Crawlee · The scalable web crawling, scraping and automation library for JavaScript/Node.js

The scalable web crawling,
scraping and automation library
for JavaScript/Node.js

Runs on JavaScript

JavaScript is the language of the web. Crawlee builds on popular tools like Playwright, Puppeteer and cheerio, to deliver large-scale high-performance web scraping and crawling of any website. Works best with TypeScript!

Automates any web workflow

Run headless Chrome, Firefox, WebKit or other browsers, manage lists and queues of URLs to crawl, run crawlers in parallel at maximum system capacity. Handle storage and export of results and rotate proxies.

Works on any system

Crawlee can be used stand-alone on your own systems or it can run as a serverless microservice on the Apify Platform.

Automatic scaling

All the crawlers are automatically scaled based on available system resources using the AutoscaledPool class. Advanced options are available to fine-tune scaling behaviour.

Generated fingerprints

Never get blocked with unique fingerprints for browsers generated based on real world data.

Browser like requests from Node.js

Crawl using HTTP requests as if they were from browsers, using auto-generated headers based on real browsers and their TLS fingerprints.

Easy crawling

There are three main classes that you can use to start crawling the web in no time. Need to crawl plain HTML? Use the blazing fast CheerioCrawler. For complex websites that use React, Vue or other front-end javascript libraries and require JavaScript execution, spawn a headless browser with PlaywrightCrawler or PuppeteerCrawler.

Try it out

Install Crawlee into a Node.js project.

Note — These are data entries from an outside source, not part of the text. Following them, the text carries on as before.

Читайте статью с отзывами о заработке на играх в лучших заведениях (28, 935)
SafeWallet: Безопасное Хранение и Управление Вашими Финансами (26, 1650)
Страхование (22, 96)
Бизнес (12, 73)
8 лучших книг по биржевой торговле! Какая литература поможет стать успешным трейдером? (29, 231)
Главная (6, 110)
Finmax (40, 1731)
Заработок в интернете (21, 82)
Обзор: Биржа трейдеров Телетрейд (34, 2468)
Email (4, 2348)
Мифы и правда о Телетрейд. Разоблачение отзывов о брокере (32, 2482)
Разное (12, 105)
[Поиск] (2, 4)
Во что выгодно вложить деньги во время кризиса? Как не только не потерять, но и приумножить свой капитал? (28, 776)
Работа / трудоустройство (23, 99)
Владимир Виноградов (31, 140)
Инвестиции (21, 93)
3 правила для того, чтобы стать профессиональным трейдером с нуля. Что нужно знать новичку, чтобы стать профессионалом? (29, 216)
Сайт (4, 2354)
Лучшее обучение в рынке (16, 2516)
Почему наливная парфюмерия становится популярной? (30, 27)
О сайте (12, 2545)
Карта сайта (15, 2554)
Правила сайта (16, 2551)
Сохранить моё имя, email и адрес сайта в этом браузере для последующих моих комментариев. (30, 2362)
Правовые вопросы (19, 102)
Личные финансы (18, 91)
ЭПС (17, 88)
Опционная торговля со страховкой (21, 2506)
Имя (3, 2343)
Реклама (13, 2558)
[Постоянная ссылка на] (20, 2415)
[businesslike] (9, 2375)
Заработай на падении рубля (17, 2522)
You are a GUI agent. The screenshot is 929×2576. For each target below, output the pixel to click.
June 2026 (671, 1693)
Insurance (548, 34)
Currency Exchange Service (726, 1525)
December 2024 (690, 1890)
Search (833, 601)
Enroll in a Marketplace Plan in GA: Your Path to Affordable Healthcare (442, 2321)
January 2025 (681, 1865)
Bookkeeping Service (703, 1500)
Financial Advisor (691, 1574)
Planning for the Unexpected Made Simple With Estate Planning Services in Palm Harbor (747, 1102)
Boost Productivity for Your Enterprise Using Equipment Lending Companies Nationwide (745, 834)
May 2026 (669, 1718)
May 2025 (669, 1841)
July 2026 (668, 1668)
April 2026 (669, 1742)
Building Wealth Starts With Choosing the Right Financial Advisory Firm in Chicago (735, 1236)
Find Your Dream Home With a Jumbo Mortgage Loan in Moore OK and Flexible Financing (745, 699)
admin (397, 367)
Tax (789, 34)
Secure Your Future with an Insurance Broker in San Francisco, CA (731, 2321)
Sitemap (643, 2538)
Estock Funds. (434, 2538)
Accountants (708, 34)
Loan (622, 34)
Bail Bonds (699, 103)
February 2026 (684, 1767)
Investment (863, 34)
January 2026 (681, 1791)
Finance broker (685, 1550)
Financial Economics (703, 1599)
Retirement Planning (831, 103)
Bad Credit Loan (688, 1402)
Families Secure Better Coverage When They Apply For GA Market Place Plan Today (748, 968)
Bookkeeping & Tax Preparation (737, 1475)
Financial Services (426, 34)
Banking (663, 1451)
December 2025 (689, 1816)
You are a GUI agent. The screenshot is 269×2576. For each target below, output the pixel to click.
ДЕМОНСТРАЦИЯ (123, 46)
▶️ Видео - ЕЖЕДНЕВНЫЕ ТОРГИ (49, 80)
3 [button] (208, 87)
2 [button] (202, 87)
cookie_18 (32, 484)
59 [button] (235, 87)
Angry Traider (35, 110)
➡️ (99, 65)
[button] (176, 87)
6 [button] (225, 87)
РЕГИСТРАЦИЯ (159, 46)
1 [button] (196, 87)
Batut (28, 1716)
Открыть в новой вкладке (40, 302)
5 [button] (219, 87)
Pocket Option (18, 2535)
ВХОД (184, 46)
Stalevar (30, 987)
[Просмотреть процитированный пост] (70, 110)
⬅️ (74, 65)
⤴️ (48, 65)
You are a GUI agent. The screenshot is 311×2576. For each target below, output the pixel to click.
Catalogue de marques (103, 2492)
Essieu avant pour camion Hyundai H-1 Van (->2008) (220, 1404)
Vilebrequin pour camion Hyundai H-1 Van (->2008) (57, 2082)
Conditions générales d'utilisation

You must have Node.js 16 or higher installed.

npm install crawlee playwright

Copy the following code into a file in the project, for example main.mjs:

import { PlaywrightCrawler, Dataset } from 'crawlee';

const crawler = new PlaywrightCrawler();

crawler.router.addDefaultHandler(async ({ request, page, enqueueLinks }) => {
    const title = await page.title();
    console.log(`Title of ${request.loadedUrl} is '${title}'`);

    // save some results
    await Dataset.pushData({ title, url: request.loadedUrl });

    // enqueue all links targeting the same hostname
    await enqueueLinks();
});

await crawler.run(['https://www.iana.org/']);

Execute the following command in the project's folder and watch it recursively crawl IANA with Puppeteer and Chromium.

node main.mjs